I need this to implement something similar to Smalltalk's
OrderedCollection
: an array that is always kept sorted.
Thanks advance!
Upvotes: 0
Views: 82
Reputation: 71008
You're on the right track that compare:
is present on some classes and is used for sorting, but it's not a standard part of any protocol. (-isEqual:
on the other hand, is required by NSObject
and thus exists on nearly everything.)
You can sort a collection by telling the collection to sort its contents via the compare:
method on each item:
[myMutableArray sortUsingSelector:@selector(compare:)];
If you implement a comparison method on your own classes, then it should accept an object of the same class, and return NSOrderedAscending
, NSOrderedDescending
, or NSOrderedSame
as appropriate.
The method's existence isn't standardized because its semantics can't really be standardized.
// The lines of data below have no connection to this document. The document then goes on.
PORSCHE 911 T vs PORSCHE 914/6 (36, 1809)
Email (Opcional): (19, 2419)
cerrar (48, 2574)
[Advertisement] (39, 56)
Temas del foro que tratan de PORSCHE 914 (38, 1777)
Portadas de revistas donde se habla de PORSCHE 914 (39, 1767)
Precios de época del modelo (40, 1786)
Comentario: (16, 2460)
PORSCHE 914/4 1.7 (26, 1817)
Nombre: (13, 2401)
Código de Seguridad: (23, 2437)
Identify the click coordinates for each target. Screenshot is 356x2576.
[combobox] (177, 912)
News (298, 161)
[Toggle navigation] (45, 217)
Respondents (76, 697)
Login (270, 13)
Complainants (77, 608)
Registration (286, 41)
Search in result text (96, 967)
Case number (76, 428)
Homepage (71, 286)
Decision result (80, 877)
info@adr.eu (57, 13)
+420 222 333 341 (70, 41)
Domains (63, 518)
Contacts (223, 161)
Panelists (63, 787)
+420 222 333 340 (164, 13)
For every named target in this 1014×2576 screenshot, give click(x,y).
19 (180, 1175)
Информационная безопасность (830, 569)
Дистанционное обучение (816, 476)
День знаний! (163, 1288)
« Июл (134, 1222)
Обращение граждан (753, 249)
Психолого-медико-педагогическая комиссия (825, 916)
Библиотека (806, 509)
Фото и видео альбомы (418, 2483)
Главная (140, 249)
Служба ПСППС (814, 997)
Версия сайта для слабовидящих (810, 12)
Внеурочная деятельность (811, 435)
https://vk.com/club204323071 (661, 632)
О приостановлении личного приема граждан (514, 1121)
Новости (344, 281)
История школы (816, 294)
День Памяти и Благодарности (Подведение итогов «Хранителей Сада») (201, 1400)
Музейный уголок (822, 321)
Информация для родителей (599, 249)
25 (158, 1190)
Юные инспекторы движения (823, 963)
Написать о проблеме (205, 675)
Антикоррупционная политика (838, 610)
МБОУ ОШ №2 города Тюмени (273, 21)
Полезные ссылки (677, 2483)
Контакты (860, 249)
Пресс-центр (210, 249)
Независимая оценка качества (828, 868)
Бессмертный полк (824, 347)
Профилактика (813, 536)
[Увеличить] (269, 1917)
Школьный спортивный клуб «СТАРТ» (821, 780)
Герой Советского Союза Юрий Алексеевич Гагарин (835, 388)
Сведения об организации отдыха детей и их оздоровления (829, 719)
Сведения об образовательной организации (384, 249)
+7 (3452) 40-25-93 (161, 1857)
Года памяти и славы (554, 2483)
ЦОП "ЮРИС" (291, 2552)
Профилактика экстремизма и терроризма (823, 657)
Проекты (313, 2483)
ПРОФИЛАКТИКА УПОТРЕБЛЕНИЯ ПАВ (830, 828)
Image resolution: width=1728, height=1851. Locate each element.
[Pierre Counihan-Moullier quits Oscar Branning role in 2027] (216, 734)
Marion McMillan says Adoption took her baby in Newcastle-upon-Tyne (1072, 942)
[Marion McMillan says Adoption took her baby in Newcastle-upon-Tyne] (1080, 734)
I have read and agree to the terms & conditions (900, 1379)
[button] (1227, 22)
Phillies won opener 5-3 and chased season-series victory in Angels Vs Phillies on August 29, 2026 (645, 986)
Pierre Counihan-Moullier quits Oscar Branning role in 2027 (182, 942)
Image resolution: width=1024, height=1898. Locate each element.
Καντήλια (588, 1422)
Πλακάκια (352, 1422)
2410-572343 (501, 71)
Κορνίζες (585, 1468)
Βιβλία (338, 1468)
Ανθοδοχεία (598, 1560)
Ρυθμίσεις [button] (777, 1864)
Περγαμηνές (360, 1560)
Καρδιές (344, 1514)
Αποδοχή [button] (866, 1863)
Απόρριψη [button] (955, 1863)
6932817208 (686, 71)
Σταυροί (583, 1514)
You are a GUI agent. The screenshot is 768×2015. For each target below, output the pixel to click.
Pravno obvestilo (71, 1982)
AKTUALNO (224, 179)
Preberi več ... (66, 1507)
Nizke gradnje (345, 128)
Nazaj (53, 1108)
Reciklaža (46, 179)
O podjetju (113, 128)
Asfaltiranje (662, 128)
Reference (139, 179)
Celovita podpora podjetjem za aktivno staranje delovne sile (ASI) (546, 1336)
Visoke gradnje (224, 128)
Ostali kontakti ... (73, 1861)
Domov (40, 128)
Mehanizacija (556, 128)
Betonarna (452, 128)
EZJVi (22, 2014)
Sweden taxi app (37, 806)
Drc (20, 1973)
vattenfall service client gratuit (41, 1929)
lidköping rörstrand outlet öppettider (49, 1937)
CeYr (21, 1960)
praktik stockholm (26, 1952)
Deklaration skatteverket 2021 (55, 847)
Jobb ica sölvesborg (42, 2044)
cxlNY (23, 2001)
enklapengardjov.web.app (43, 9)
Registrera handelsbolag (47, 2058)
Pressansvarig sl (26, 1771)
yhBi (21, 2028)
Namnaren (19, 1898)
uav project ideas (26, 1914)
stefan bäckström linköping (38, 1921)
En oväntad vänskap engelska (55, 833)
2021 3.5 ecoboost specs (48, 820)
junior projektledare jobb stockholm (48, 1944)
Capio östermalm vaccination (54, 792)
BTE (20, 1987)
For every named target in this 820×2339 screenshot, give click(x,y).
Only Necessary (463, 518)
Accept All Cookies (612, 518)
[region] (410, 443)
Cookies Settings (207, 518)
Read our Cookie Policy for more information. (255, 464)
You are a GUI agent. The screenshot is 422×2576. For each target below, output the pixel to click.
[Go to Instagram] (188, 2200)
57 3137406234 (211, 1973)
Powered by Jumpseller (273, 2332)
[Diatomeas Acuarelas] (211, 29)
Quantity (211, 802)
Many objects can be "compared" in multiple ways, depending on what you want. Even strings have both a compare:
and a caseInsensitiveCompare:
and lots of other locale-dependent options, depending on what you're trying to achieve.
All this said, use compare:
when it works for you, but it dates back to early ObjC and there are also block-based mechanisms to use for sorting in many of the custom comparison cases that you might find simpler.